Although none of its weight is allocated to the energy sector, the iShares MSCI Mexico Capped ETF (NYSEArca: EWW) has climbed 13.4% over the past six months in part because of Mexico’s plans to liberalize its energy sector.
Earlier this year, Mexican President Enrique Peña Nieto signed legislation that ended the 75-year run of control over the country’s energy industry by state-owned oil company Pemex. Nieto’s energy reforms were announced last year as a way of stemming the tide of a decade’s worth of falling production by Pemex and as a way of attracting needed foreign investment to Mexico’s energy industry.
Now, some of the biggest names in the international oil business are eager to tap Mexico’s lush reserves. Global oil giants from Exxon Mobil (NYSE: XOM), the largest U.S. oil company, to Royal Dutch Shell (NYSE: RDS-A), Europe’s largest oil company, are eager to get to work in Mexico. [ETFs for Mexico’s New Oil Industry]
Peru could have similar designs, but how opening Peru’s energy industry affects the iShares MSCI All Peru Capped ETF (NYSEArca: EPU) remains to be seen.

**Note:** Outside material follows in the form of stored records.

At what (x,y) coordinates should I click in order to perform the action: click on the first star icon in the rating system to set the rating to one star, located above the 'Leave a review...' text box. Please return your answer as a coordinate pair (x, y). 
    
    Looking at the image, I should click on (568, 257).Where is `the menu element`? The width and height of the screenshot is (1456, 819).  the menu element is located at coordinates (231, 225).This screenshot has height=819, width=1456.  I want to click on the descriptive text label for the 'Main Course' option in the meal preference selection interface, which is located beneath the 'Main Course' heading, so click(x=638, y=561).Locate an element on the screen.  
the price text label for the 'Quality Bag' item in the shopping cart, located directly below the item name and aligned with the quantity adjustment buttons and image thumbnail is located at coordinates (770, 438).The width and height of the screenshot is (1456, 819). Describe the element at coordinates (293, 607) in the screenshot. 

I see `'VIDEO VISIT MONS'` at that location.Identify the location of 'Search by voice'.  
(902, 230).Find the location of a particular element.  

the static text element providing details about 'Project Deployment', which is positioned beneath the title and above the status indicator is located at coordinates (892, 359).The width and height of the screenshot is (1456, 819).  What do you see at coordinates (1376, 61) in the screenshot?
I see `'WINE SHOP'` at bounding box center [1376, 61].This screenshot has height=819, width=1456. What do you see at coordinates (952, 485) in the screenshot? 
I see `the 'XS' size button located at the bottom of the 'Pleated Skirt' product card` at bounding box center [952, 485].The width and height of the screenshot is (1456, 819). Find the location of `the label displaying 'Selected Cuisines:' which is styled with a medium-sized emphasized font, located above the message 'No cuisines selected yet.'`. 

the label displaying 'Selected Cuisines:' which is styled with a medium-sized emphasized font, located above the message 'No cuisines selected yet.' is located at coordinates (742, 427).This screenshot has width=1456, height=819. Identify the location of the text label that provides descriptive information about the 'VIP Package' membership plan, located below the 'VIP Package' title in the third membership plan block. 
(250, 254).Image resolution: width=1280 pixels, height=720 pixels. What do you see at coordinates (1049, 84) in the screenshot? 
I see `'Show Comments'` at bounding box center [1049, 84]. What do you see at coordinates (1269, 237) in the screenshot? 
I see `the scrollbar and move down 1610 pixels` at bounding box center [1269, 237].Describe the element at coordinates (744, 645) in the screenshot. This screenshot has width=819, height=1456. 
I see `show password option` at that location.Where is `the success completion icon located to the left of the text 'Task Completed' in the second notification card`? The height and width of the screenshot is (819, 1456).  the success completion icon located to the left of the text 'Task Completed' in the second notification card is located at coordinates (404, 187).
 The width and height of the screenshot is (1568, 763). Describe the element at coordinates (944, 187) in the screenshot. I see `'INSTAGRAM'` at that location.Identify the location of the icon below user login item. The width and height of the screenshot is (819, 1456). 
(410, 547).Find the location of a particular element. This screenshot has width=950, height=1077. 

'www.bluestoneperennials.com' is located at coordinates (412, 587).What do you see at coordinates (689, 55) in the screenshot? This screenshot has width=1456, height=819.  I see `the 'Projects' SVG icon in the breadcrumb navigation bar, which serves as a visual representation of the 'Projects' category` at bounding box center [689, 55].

“Peru looks to expand its gas output from its Camisea field moving forward, in addition to streamlining regulation as the nation struggles to fill the void in the decline of its national oil exploration and production,” according to Emerging Equity.
Like Mexico, Peru’s oil production has been declining and although Peru’s oil reserves are not as bountiful as Mexico’s, the latter is home to “the eighth largest crude oil reserve holder in Central and South America, with 633 million barrels of proved reserves, as of January 2014, according to Oil and Gas Journal.
And like EWW, EPU, the lone Peru ETF, has scant energy sector exposure. The Peru ETF allocates less than 1.5% of its weight to the energy sector. Peru is also lagging other South American rivals in bolstering its oil production.